*** Begin section ***

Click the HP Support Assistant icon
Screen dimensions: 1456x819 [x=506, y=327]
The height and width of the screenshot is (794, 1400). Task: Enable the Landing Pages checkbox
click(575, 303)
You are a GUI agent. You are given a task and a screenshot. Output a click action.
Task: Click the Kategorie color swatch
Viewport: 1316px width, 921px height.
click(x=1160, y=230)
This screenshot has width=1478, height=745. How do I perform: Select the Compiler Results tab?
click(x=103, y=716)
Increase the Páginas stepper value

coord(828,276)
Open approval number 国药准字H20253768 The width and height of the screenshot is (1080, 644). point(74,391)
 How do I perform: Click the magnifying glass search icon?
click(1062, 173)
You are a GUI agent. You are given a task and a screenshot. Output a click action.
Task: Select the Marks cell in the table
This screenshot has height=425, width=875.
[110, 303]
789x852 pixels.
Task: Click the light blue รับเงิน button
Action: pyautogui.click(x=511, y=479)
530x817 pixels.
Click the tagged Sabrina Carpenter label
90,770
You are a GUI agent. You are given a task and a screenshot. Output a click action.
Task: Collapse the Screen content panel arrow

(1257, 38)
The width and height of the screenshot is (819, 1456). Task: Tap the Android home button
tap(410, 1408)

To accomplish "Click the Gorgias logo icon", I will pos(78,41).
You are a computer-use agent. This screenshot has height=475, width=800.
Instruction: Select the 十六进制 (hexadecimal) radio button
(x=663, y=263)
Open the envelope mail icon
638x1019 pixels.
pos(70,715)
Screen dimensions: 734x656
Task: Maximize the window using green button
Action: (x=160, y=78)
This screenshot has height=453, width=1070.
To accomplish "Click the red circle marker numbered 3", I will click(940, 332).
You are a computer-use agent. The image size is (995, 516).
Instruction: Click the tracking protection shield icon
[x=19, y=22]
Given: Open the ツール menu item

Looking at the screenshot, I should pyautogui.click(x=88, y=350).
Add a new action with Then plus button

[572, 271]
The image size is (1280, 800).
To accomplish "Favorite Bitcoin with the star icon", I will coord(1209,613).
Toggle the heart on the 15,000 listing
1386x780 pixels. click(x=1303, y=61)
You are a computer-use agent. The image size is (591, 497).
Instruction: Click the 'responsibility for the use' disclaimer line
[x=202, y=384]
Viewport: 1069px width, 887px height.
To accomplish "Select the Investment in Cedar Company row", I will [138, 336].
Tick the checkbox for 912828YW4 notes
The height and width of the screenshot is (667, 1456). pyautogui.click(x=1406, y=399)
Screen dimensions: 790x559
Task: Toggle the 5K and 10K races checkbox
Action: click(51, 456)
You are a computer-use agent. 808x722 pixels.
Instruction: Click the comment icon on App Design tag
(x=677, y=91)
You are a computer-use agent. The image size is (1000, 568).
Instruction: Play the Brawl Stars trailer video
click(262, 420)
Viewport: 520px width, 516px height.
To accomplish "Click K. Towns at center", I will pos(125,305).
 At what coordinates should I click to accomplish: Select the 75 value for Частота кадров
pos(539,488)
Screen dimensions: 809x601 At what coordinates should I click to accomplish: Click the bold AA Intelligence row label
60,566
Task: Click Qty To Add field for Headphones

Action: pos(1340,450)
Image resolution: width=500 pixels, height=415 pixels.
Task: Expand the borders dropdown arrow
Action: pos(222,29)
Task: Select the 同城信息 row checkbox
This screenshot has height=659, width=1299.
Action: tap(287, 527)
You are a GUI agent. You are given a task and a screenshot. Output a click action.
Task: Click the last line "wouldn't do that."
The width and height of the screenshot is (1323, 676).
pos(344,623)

*** End section ***

--- What to produce ---
Among the records above, repeat exactly the line with "530x817 pixels.", the line with "You are a computer-use agent. This", and every line in between, and only those.

--- Solution for this problem ---
530x817 pixels.
Click the tagged Sabrina Carpenter label
90,770
You are a GUI agent. You are given a task and a screenshot. Output a click action.
Task: Collapse the Screen content panel arrow

(1257, 38)
The width and height of the screenshot is (819, 1456). Task: Tap the Android home button
tap(410, 1408)

To accomplish "Click the Gorgias logo icon", I will pos(78,41).
You are a computer-use agent. This screenshot has height=475, width=800.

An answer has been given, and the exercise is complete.